“We are asking you to take part in this study because you are at higher risk compared to the general population for developing pancreatic cancer, based on your personal or family history.”
They’re talking to me. And maybe you. If you are a carrier of either a BRCA1 or BRCA2 genetic mutation, then you too may have an elevated lifetime risk of developing pancreatic cancer. It’s thought that the increased risk is very small, but being a BRCA2 carrier AND having lost my father to pancreatic cancer has me thinking I could have just too many risk factors lined up against me. So I’m taking part in two studies at H. Lee Moffitt Cancer Center in Tampa. In case you’re interested in looking them up, one is called “Protocol for High-Risk Assessment, Screening and Early Detection of Pancreatic Cancer” and the other is called “Total Cancer Care Protocol: A Partnership with High Risk and/or Diagnosed Cancer Patients for Life.”
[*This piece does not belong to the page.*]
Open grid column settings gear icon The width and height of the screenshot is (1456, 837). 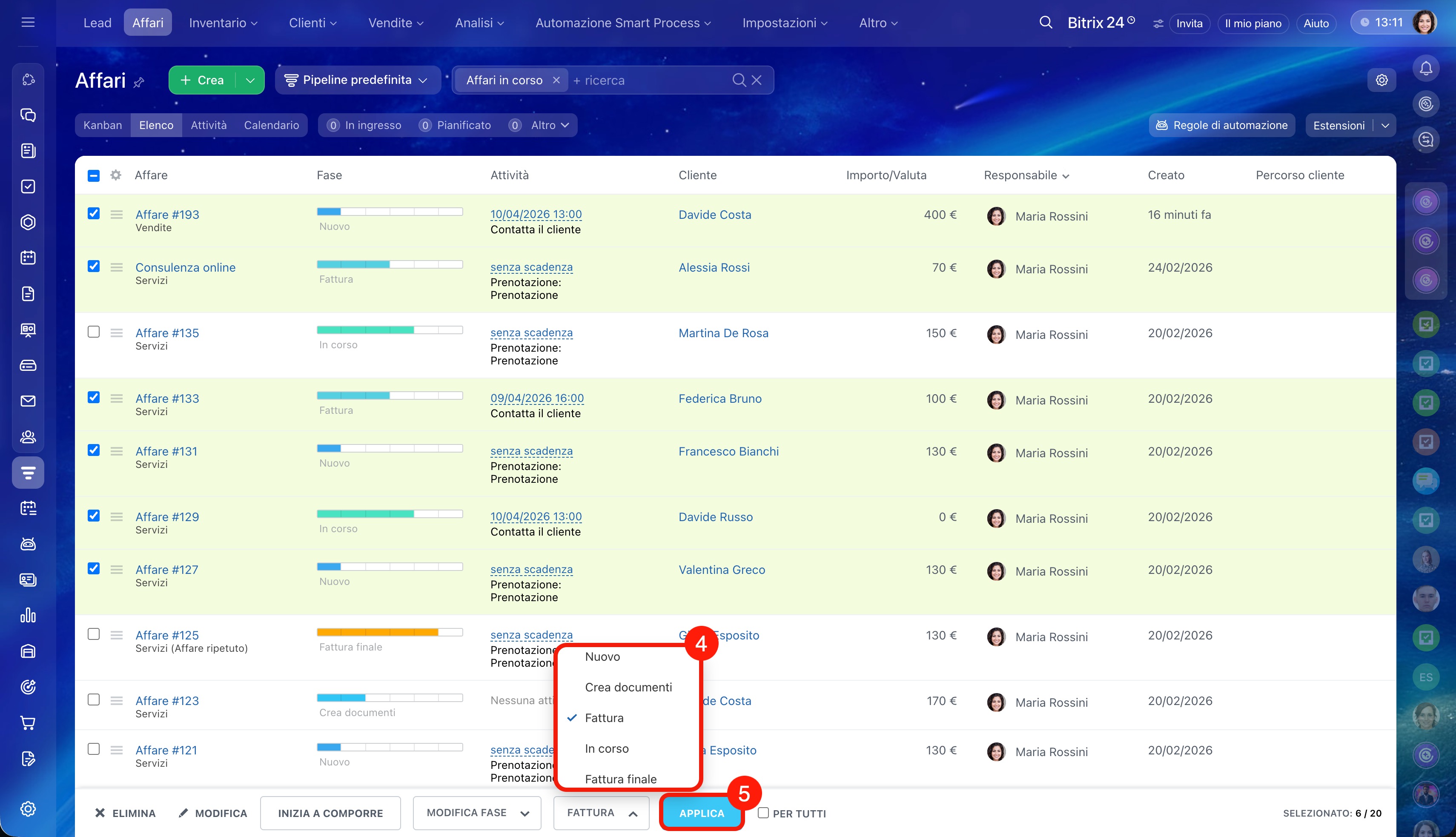115,175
Pancreatic cancer is a rather silent killer, typically not diagnosed until is has become advanced, by which point it’s very difficult to cure. The purpose of the first study is to evaluate Endoscopic Ultrasound as a tool for detecting early-stage pre-cancerous or cancerous changes in the pancreas in people at high-risk for developing pancreatic cancer. The purpose of the second study is to study participants’ genetic material combined with their clinical data, in hopes of identifying genetic changes that are associated with particular types of cancer. The way I see it, the first study could help me in my efforts not to follow in my father’s last footsteps and the second study will hopefully benefit humanity.
I had my first Endoscopic Ultrasound and already I’m experiencing that double-edged sword that is medical knowledge. They discovered a cyst in my pancreas. Were I not participating in this study, I would either never know I had a harmless pancreatic cyst, or by the time I found out, it’d be something much worse than a benign cyst, namely a tumor. So by participating in this study I am either causing myself a whole lot of unnecessary worry, or I am potentially saving my life. That is in fact the fine line walked by those of us genetically predisposed to cancer. Knowledge is power when it is complete and you can act upon it, a mental-emotional curse when it leaves more questions than answers.
Most pancreatic cysts are not cancerous, so I’ve learned, but they can be. So, the next step is to repeat the endoscopic ultrasound in 3 months. If it has grown to 1 cm, they will biopsy it (at 7mm, it’s currently too small to biopsy). If it has not changed, they will do an MRI in 6 months to follow it.
Stay tuned… it will be a few months before I know anything more. My desire to find out more about pancreatic cysts, benign and not-so-benign, ebbs and flows as my emotions roller-coaster between calm optimism and the panic that comes with my genes.
Know anything about pancreatic cysts, BRCA mutations and pancreatic cancer risk, or BRCA anxiety? Please share… I suspect I’m not alone.